In addition to lizmat's excellent answer, it's probably relevant to explain what's going on here.
When you say my $foo
, you're effectively saying my Any $foo
.1 And when you say my @foo
, you're implicitly saying something closer to my Any @foo
which is the same as my Array[Any] $foo
(but in a positional container). That lets you put anything into the array, because it's typed, well, as Any
.
When you access an object that's undefined, it returns an undefined value — but that value is still typed. It just happens that by default, the type is Any
. We could, however, change some things and it would probably become clearer:
my Str $foo;
say $foo; # a Str that's undefined, so '(Str)';
my $bar; # implicitly typed Any
say $bar; # an Any that's undefined, so '(Any)';
my Int @foo = 0, 1, 2;
say @foo[0]; # an Int defined as 0, so '0'
say @foo[1]; # an Int defined as 1, so '1'
say @foo[3]; # an Int that's undefined, so '(Int)'
As lizmat pointed out in her answer, (Type)

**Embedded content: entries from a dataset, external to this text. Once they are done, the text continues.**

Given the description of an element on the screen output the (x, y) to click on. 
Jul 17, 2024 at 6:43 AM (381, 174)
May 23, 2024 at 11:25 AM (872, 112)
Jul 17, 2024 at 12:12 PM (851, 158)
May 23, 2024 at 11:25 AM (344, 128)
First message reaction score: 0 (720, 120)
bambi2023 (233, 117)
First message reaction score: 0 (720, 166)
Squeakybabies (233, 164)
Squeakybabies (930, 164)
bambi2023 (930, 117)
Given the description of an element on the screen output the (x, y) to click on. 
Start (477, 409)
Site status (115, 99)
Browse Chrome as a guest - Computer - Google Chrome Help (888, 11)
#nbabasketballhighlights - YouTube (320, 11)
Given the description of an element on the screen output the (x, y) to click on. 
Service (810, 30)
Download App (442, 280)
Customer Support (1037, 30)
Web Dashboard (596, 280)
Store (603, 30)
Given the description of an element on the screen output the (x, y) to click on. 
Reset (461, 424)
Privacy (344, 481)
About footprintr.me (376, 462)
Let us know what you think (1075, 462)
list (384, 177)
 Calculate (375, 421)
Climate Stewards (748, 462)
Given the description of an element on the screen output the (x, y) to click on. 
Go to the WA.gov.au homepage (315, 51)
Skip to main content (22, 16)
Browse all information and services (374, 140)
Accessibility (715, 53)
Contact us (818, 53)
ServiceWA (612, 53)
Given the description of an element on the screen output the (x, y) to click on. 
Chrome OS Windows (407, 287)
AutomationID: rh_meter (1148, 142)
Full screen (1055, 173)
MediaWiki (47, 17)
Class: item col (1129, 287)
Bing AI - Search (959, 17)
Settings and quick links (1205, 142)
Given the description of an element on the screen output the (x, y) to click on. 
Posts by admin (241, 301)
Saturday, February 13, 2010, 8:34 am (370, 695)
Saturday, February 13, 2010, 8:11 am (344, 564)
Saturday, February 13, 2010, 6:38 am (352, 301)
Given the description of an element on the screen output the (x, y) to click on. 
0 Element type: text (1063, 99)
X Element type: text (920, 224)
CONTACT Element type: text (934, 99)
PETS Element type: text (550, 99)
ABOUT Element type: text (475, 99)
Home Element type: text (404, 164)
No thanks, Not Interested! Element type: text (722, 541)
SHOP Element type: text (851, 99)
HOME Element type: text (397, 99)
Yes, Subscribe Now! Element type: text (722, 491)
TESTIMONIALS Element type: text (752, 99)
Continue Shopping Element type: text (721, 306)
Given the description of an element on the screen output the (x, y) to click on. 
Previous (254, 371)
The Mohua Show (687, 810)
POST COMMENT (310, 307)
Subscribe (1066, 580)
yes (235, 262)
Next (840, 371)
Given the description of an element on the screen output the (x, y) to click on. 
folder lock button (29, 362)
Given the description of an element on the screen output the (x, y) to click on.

is the default representation of the .gist
method, which is used by .say
, for undefined values.2
The reason that they don't return Nil
is because by definition, Nil
returns Nil
for every method that's called upon it (with a few exceptions like Bool
where it returns False
) — it's sort of like Objective-C's nil
. But an undefined type object still has uses: for instance, you can still call methods on it, as long as they don't access attributes. There are some times where that can be a very useful property, and it's what actually enables you to do something like:
my Foo $foo .= new;
Which is syntactical sugar for
my Foo $foo;
$foo = $foo.new;
$foo
is a an undefined type object, so we actually still call Foo.new
.
- As raiph rightly points out in the comments, I should have noted this isn't exactly what's going on, but from an end-user perspective, is close enough and much less complicated.
- One can always override this, and I've done that for some of my classes that have names suspiciously close to or identical to builtins that add a clear prefix so I don't get them mixed up.